Lorsqu’il sort de chez lui, un résident d’une grande ville est souvent exposé à d’importants niveaux de pollution sonore. Le recours à des solutions de protection auditive personnelles est ce qui est «de plus simple et de plus abordable actuellement », explique Nicolas Misdariis, responsable d’équipe en perception et design sonores à l’Institut de Recherche et Coordination Acoustique/Musique (IRCAM). Casques réducteurs de bruit ou bouchons intra-auriculaires sont donc de rigueur si l’on veut se protéger du bruit efficacement. Mais Nicolas met en garde «s’isoler du bruit, c’est aussi se mettre dans une bulle et ne pas avoir les mêmes informations que si nous étions sans notre casque, cela amène d’autres dangers ». Le message est clair, il faut rester très vigilant dans la rue avec ce type de dispositif sur les oreilles. 

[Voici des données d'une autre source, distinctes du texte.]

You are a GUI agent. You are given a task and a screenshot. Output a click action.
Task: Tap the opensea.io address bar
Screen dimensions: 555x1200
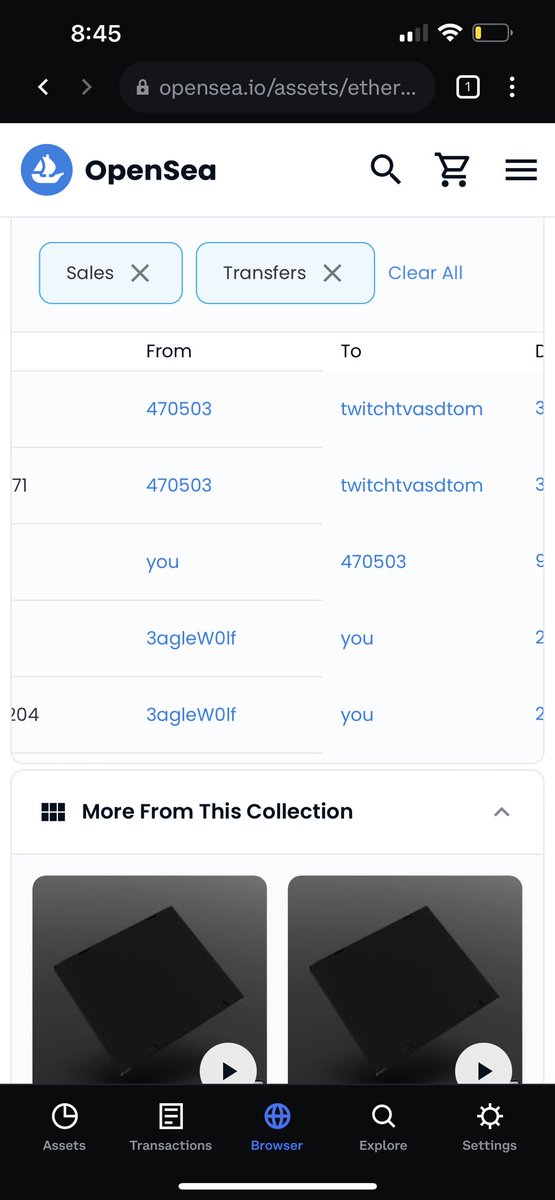(x=277, y=88)
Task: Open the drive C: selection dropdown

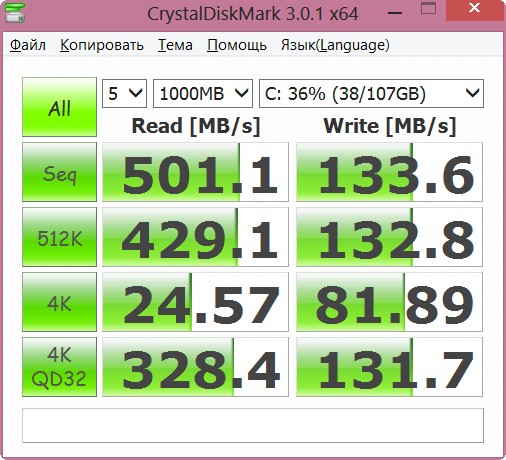Action: 371,93
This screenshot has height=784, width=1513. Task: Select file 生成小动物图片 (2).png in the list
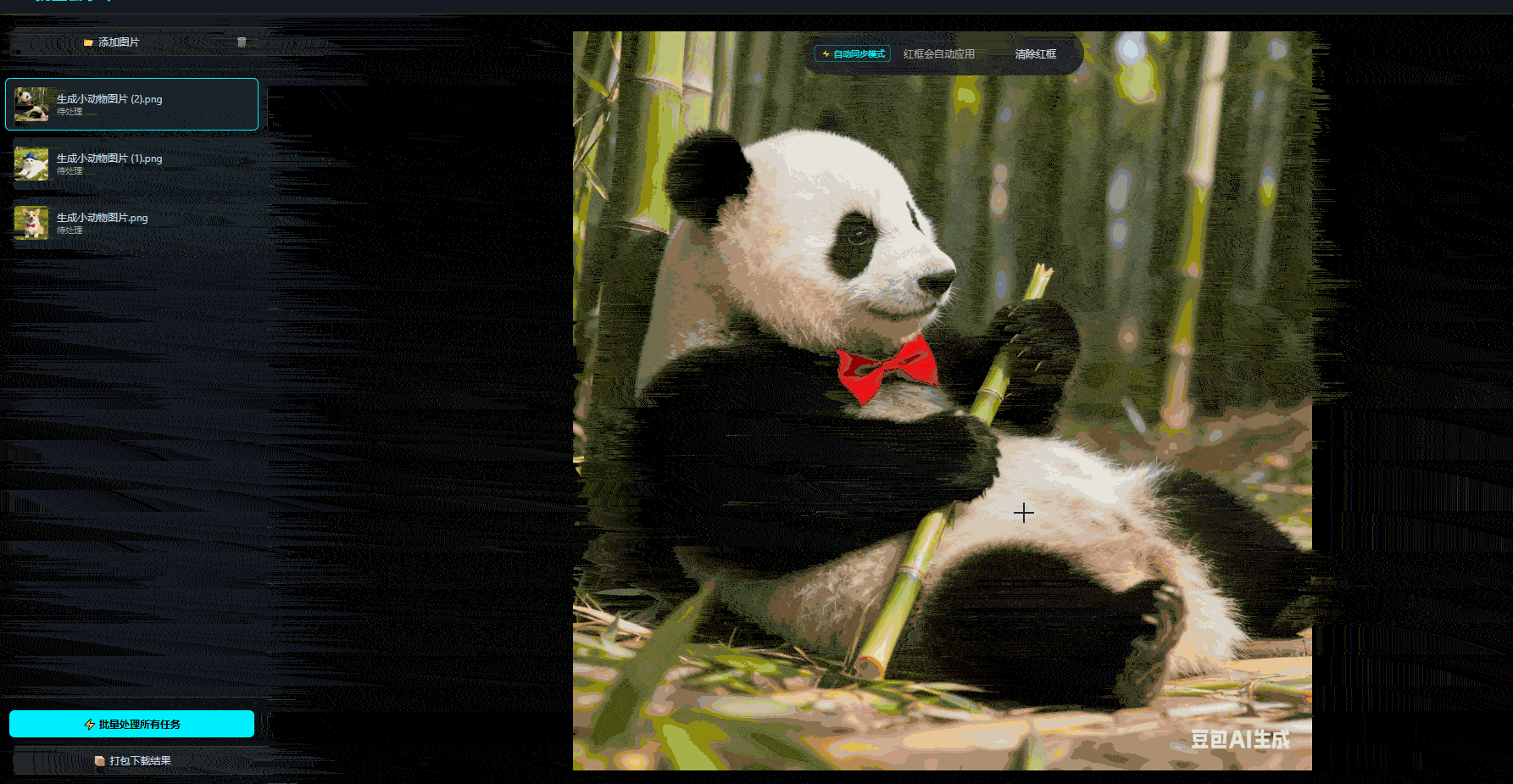pyautogui.click(x=109, y=99)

Ces solutions restent limitées, le plus efficace pour éviter cette pollution est d’agir directement à la source du bruit. «Remplacement des flottes d’appareils pour les avions, renouvellement des appareils roulants pour les trains, et pour les bruits routiers sont des pistes. Nous testons beaucoup de solutions de revêtement de chaussée […] Nous avons également un renouvellement du parc de véhicules”. Ce sont les moyens avancés par Matthieu Sineau – chef de projet bruit des transports chez Bruitparif, pour limiter la pollution sonore.

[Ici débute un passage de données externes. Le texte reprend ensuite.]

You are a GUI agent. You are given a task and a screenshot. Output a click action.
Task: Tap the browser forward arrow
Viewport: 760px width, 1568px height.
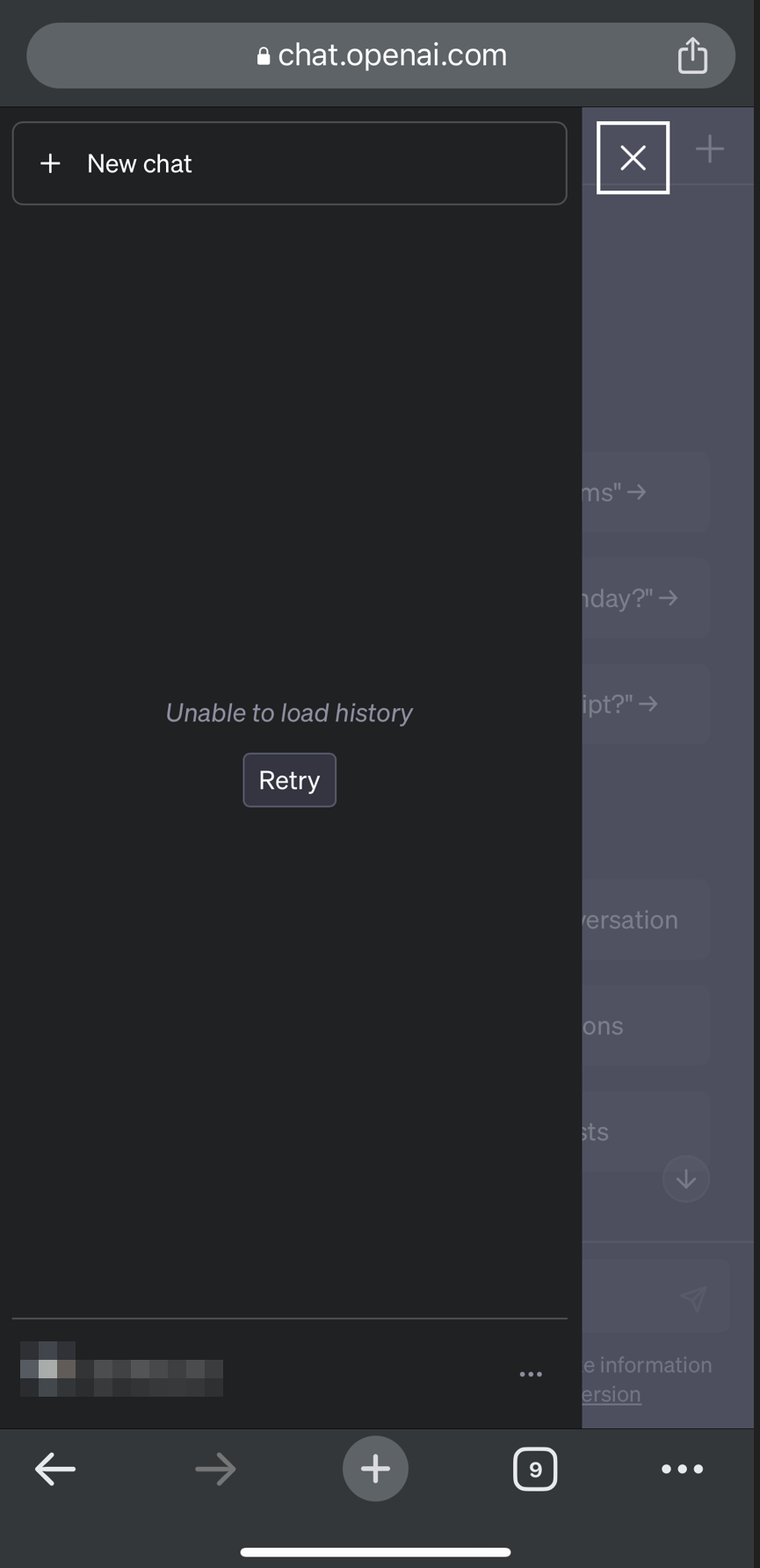click(215, 1469)
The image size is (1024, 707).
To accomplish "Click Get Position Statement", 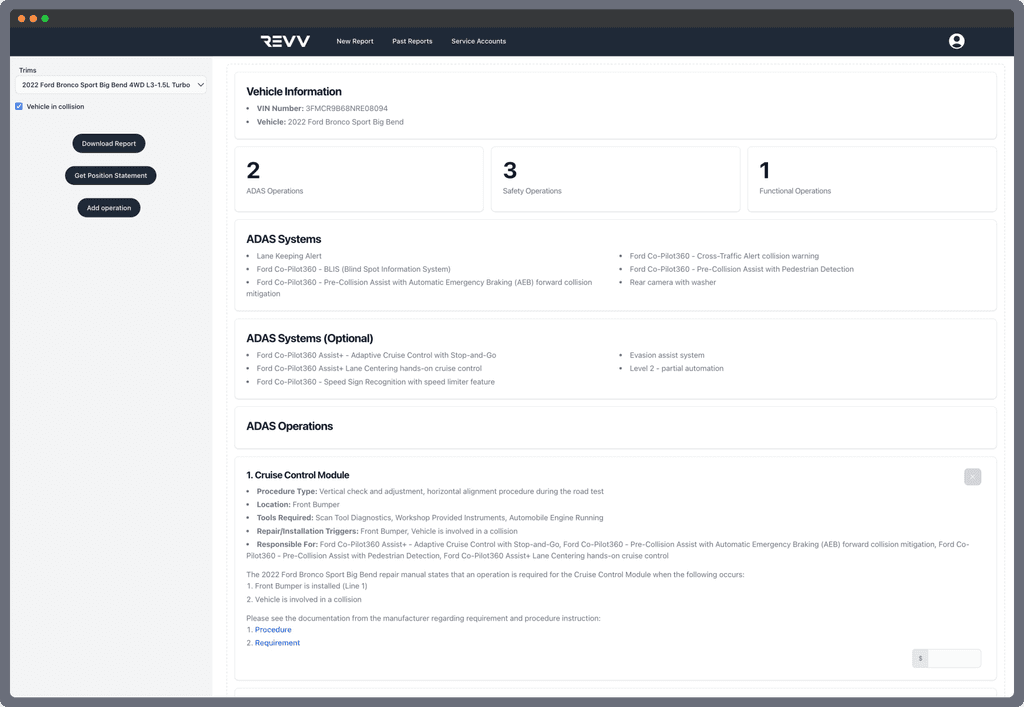I will click(x=108, y=175).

Les locaux de l’IRCAM. (Crédit : Quentin Vieira)

La baisse drastique du trafic routier permet, elle aussi, la limitation du bruit. Pendant le confinement, les capteurs de Bruitparif ont relevé une forte baisse des émissions sonores. La carte comparative avant/après est saisissante. On compte en général entre 5 et 10 décibels de moins le long des axes routiers. Enfin, le bruit issu des chantiers et des lieux de convivialité a totalement disparu, du fait de l’arrêt total de ces activités. Un répit à durée limitée pour les franciliens.